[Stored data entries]
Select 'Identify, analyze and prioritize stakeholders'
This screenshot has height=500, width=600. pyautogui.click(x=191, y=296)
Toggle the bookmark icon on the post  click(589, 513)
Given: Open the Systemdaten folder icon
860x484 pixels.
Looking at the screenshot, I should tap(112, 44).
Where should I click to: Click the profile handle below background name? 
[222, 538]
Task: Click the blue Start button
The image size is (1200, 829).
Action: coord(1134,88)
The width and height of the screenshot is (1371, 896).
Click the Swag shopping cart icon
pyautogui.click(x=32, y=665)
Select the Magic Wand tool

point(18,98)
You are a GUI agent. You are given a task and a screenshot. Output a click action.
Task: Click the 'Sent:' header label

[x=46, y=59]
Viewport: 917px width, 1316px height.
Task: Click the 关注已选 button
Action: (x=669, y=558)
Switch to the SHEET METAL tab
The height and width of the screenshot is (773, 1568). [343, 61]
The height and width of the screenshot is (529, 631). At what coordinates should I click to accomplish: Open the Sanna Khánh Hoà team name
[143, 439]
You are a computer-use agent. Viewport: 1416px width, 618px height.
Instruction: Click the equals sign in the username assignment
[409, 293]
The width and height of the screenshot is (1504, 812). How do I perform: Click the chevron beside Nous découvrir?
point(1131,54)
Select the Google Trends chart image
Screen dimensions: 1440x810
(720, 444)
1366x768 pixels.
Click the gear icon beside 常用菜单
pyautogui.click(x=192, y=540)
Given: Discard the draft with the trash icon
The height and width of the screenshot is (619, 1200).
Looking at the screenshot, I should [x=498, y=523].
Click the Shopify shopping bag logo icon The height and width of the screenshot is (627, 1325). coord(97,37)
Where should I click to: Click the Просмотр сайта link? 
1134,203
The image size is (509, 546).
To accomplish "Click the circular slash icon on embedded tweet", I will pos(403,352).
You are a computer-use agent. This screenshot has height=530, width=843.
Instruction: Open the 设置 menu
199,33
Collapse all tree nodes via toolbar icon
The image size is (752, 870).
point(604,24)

**WORK TO BE COMPLETED**
Your task is to write out, exactly, the line that holds "Instruction: Click the" and every line after it until the records end.

**COMPLETED TASK**
Instruction: Click the equals sign in the username assignment
[409, 293]
The width and height of the screenshot is (1504, 812). How do I perform: Click the chevron beside Nous découvrir?
point(1131,54)
Select the Google Trends chart image
Screen dimensions: 1440x810
(720, 444)
1366x768 pixels.
Click the gear icon beside 常用菜单
pyautogui.click(x=192, y=540)
Given: Discard the draft with the trash icon
The height and width of the screenshot is (619, 1200).
Looking at the screenshot, I should [x=498, y=523].
Click the Shopify shopping bag logo icon The height and width of the screenshot is (627, 1325). coord(97,37)
Where should I click to: Click the Просмотр сайта link? 
1134,203
The image size is (509, 546).
To accomplish "Click the circular slash icon on embedded tweet", I will pos(403,352).
You are a computer-use agent. This screenshot has height=530, width=843.
Instruction: Open the 设置 menu
199,33
Collapse all tree nodes via toolbar icon
The image size is (752, 870).
point(604,24)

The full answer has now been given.